TASK DIRECTIONS — Copy the listing word for word, starting at its first line and ending with the line containing "point(1304,110)", with both of those lines included. Leave the pictures out of your answer.

══════════════════════════════

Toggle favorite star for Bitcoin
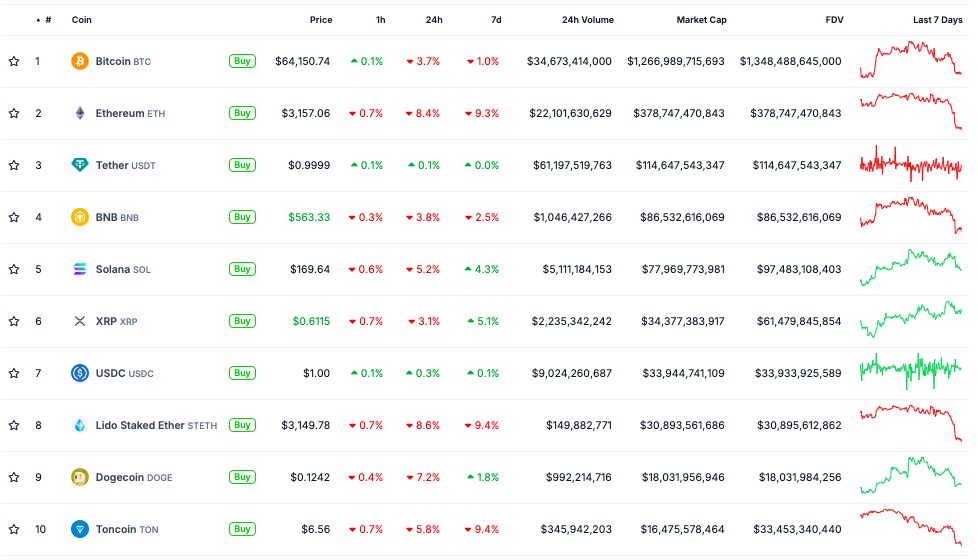The image size is (978, 560). tap(14, 61)
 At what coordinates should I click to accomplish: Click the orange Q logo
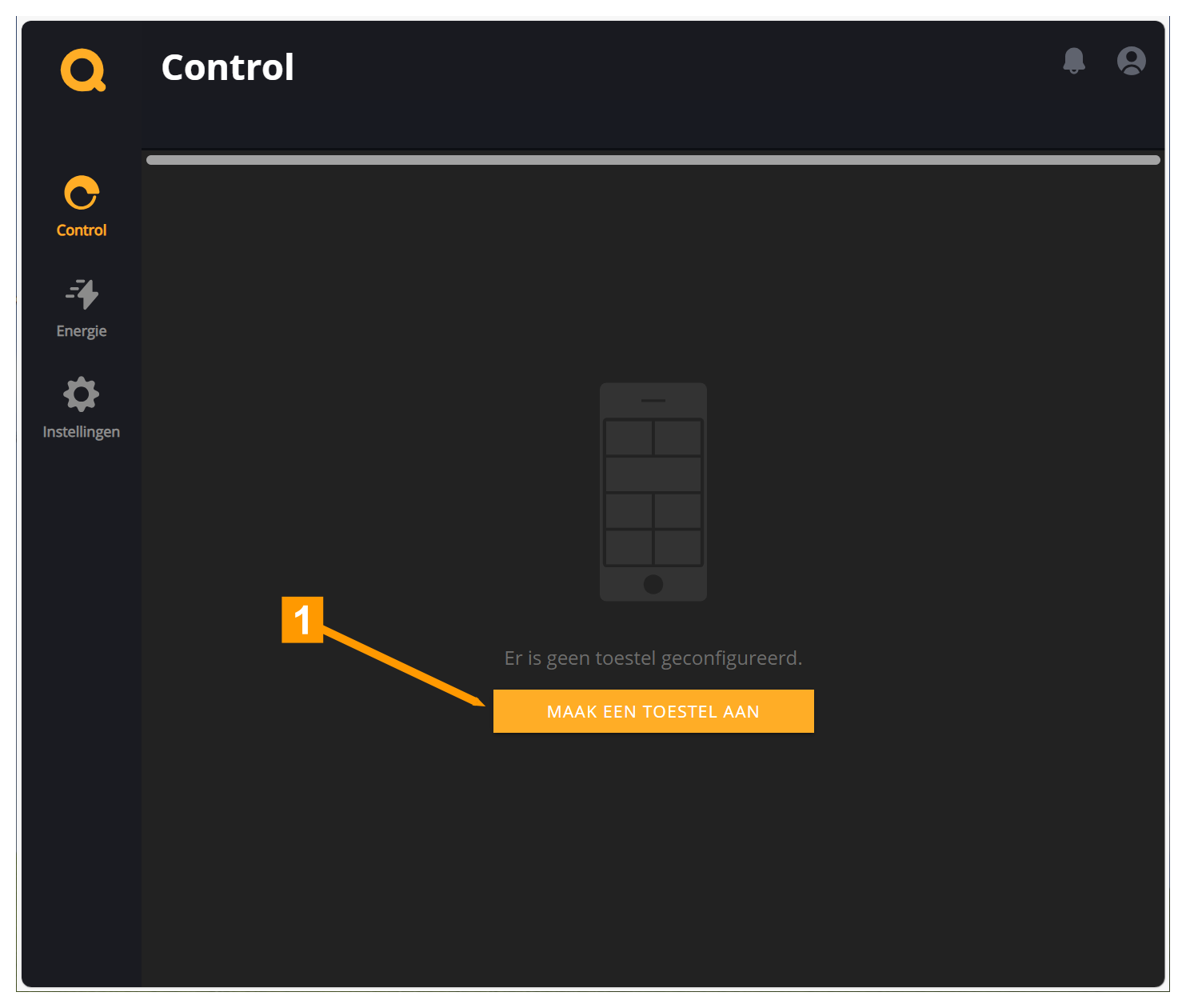click(82, 70)
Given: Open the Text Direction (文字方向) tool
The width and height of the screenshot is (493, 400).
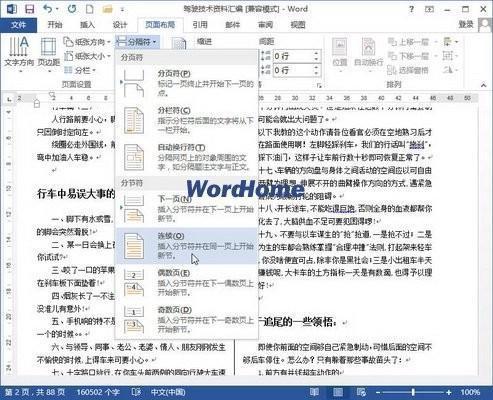Looking at the screenshot, I should [x=19, y=53].
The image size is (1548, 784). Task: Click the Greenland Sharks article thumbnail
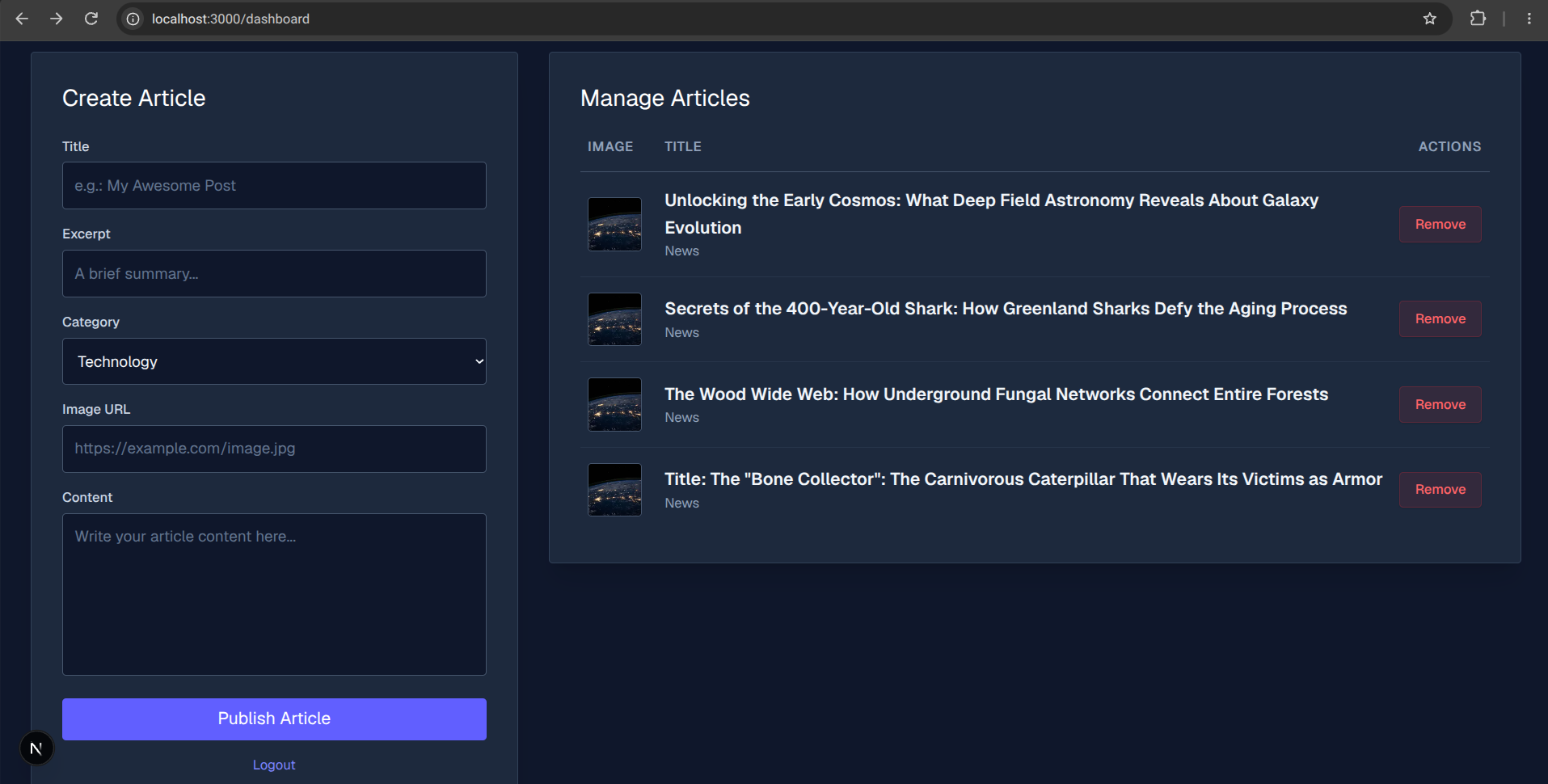pos(614,319)
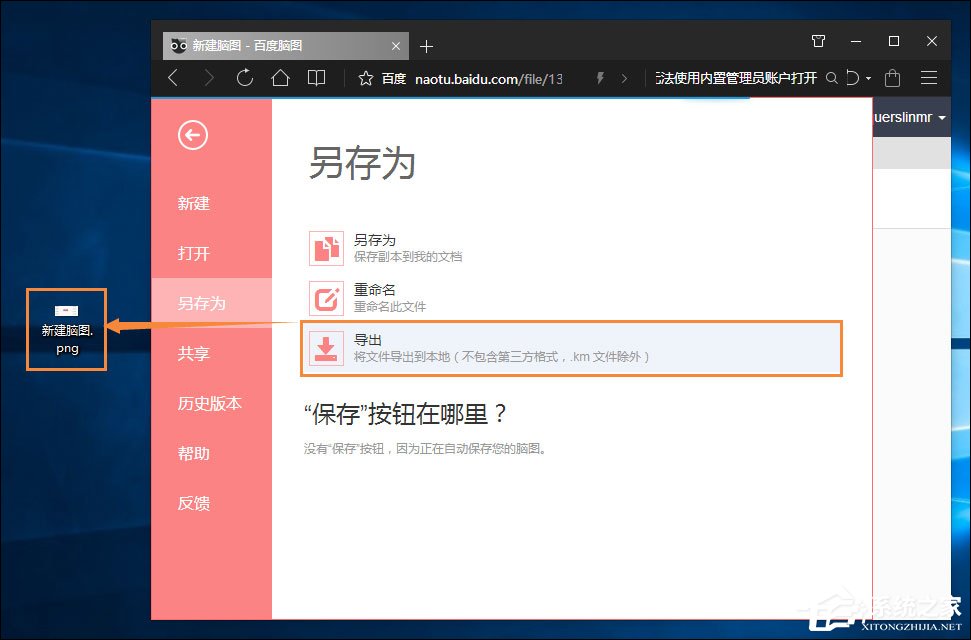Click the 新建 sidebar entry
The height and width of the screenshot is (640, 971).
[x=193, y=203]
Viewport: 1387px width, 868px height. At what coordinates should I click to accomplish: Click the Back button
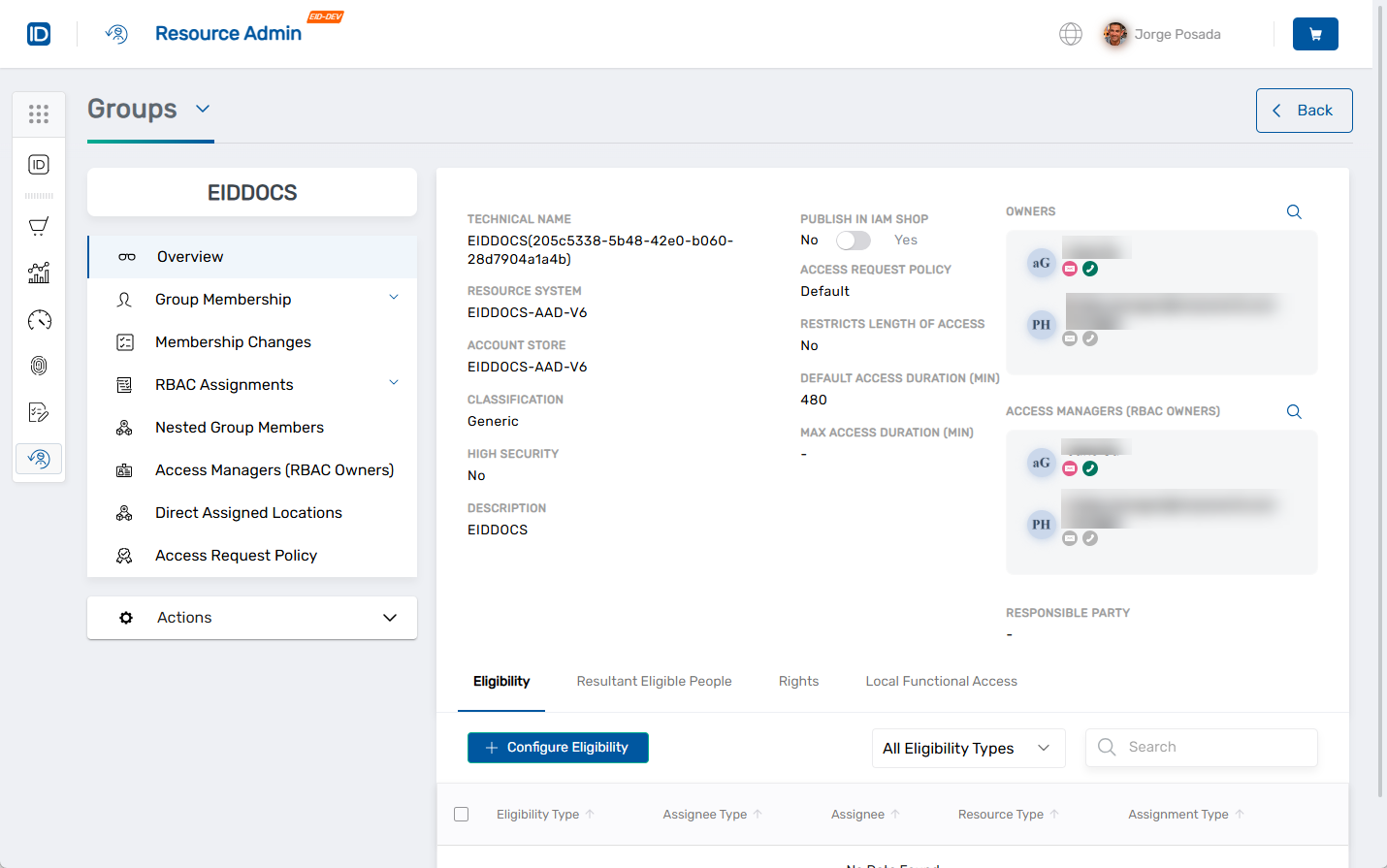point(1304,110)
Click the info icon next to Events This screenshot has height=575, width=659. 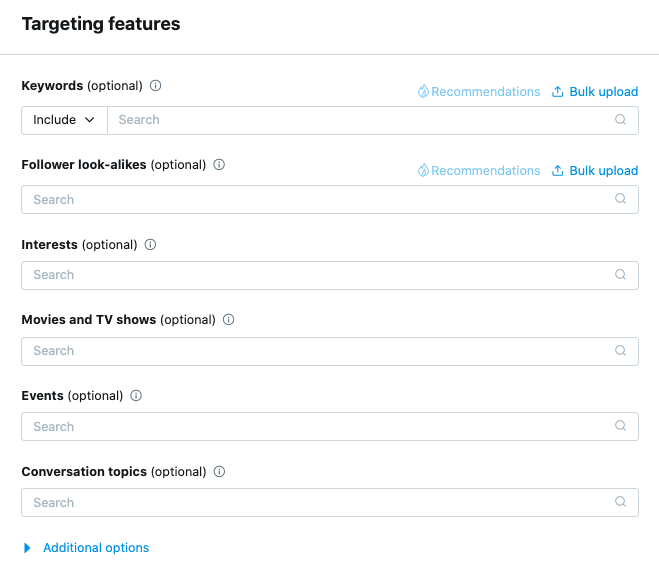tap(136, 396)
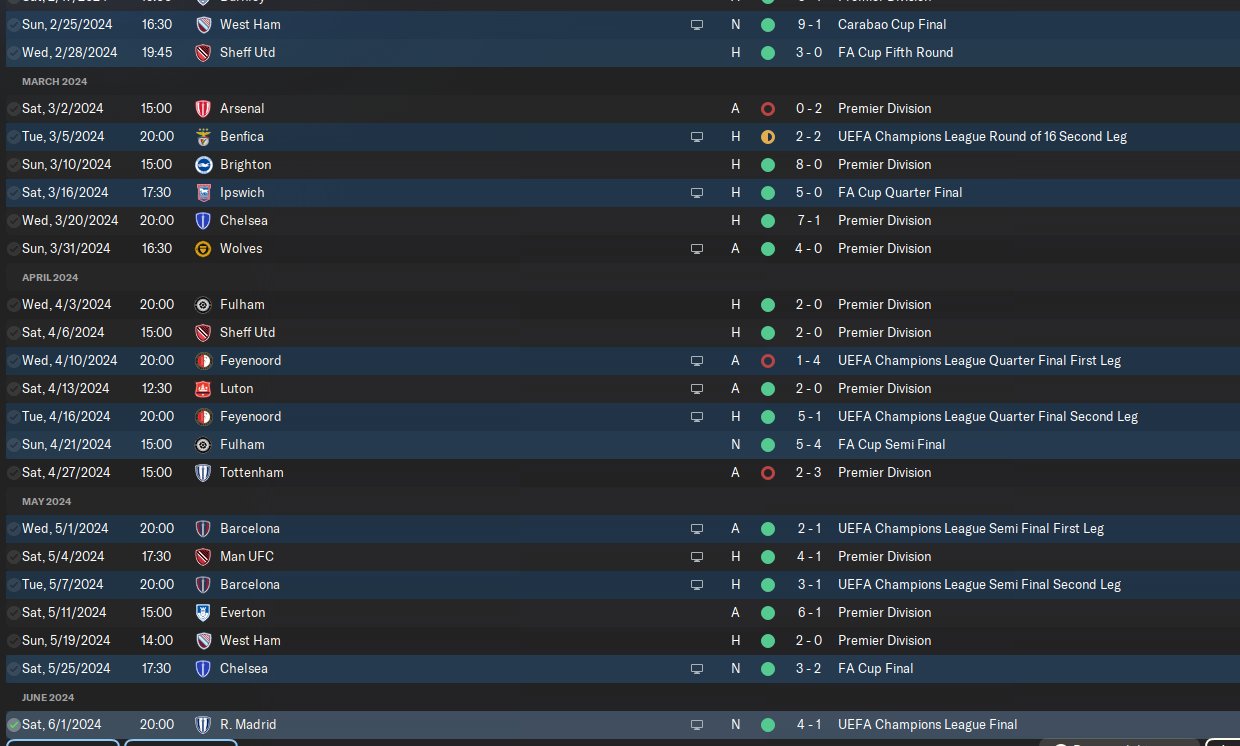Click the half-yellow draw indicator for the Benfica match
Screen dimensions: 1240x746
767,136
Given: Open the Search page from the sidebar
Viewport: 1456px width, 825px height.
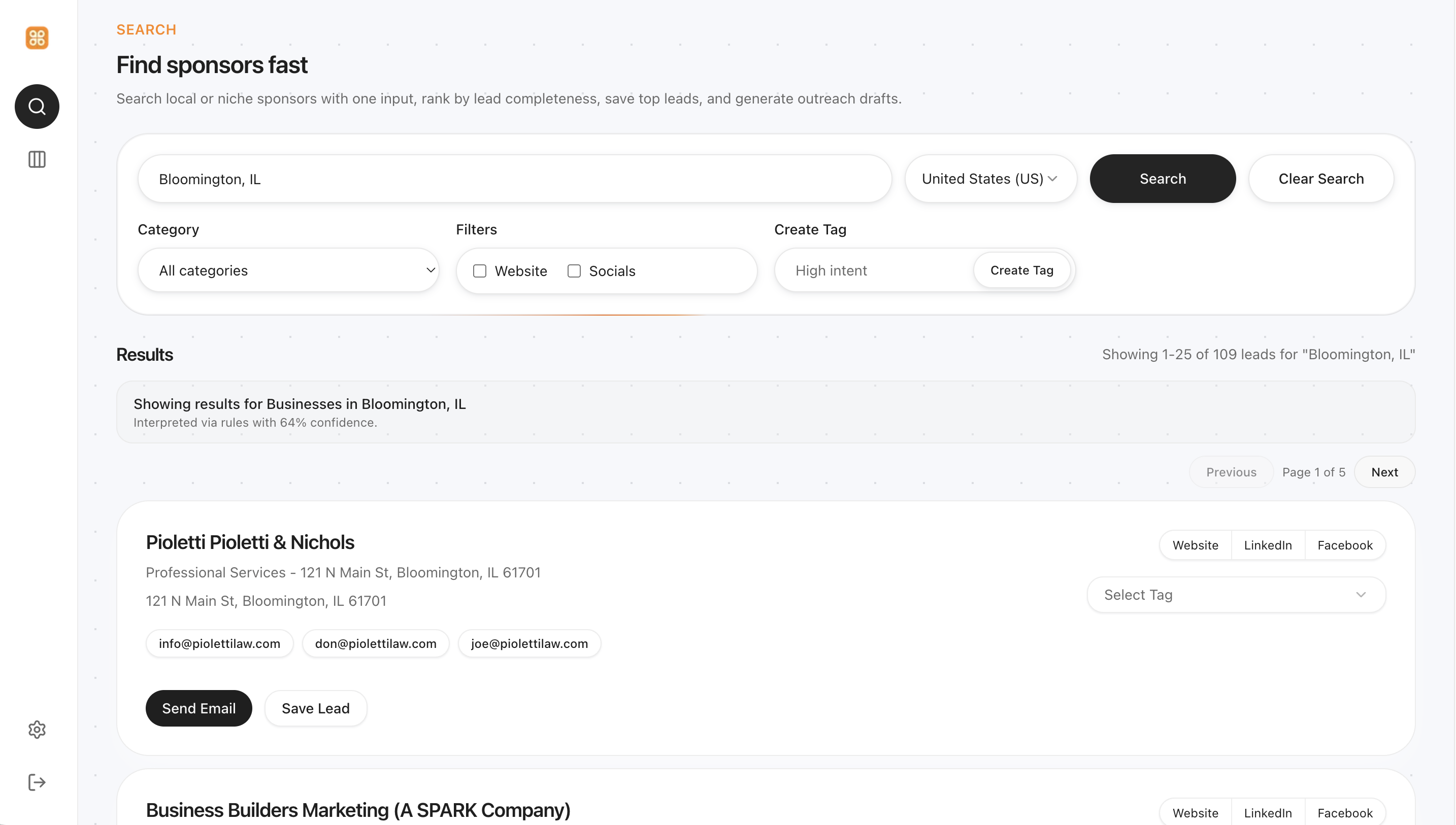Looking at the screenshot, I should tap(37, 107).
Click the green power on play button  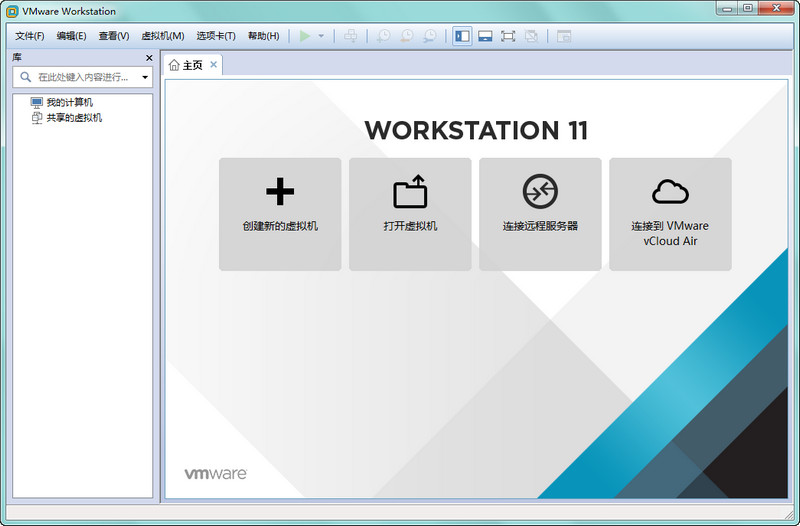pyautogui.click(x=305, y=36)
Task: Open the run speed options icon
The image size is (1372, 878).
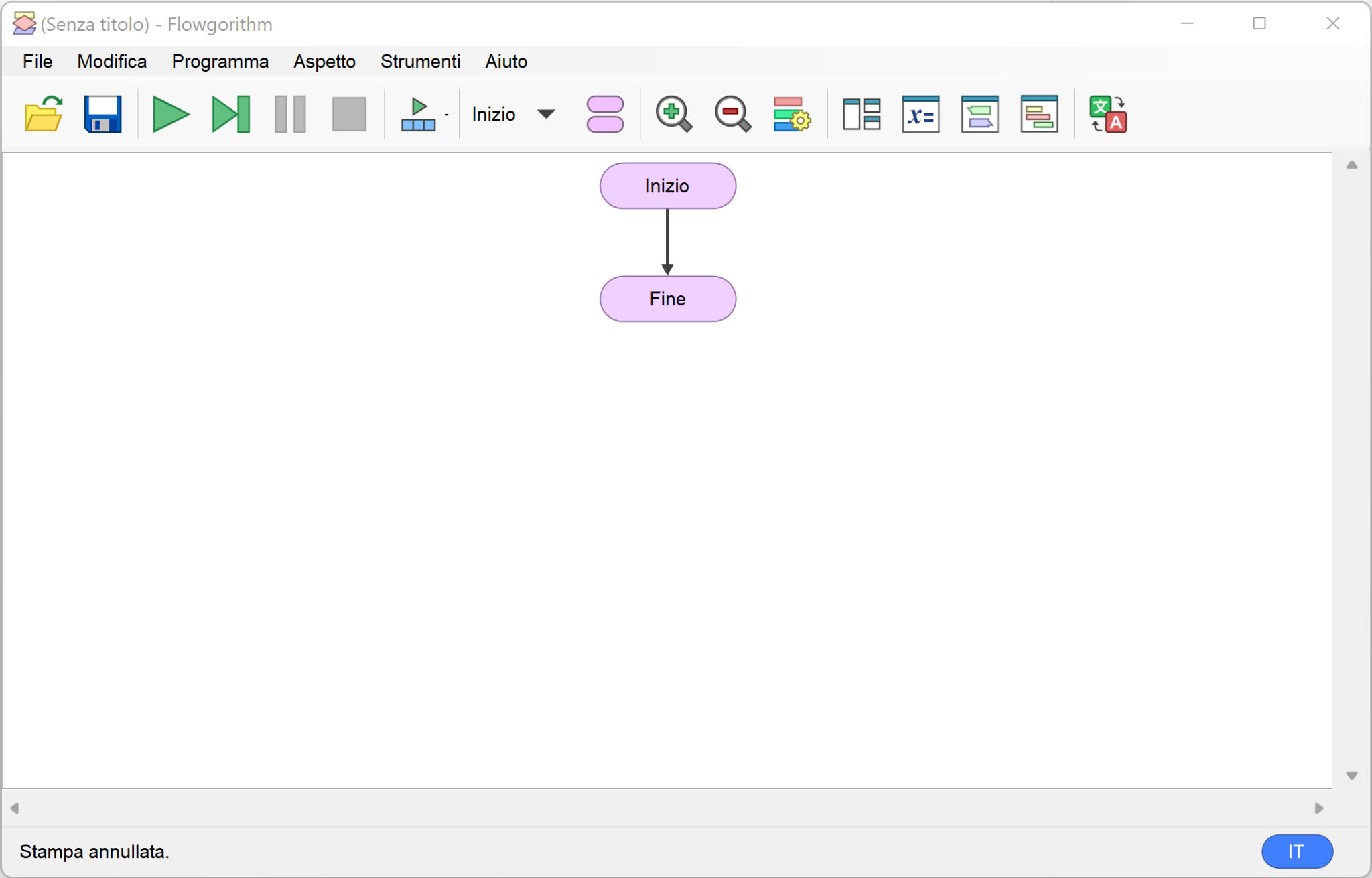Action: coord(419,114)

══════════════════════════════

WRITTEN REPLY —
Toggle favorite star for Bitcoin
The image size is (978, 560). tap(14, 61)
 At what coordinates should I click to accomplish: Click the orange Q logo
click(82, 70)
Given: Open the Text Direction (文字方向) tool
The width and height of the screenshot is (493, 400).
Looking at the screenshot, I should [x=19, y=53].
The image size is (1548, 784). Task: Click the Greenland Sharks article thumbnail
pos(614,319)
Click the 新建 sidebar entry
The height and width of the screenshot is (640, 971).
[x=193, y=203]
Viewport: 1387px width, 868px height. At what coordinates should I click to accomplish: Click the Back button
point(1304,110)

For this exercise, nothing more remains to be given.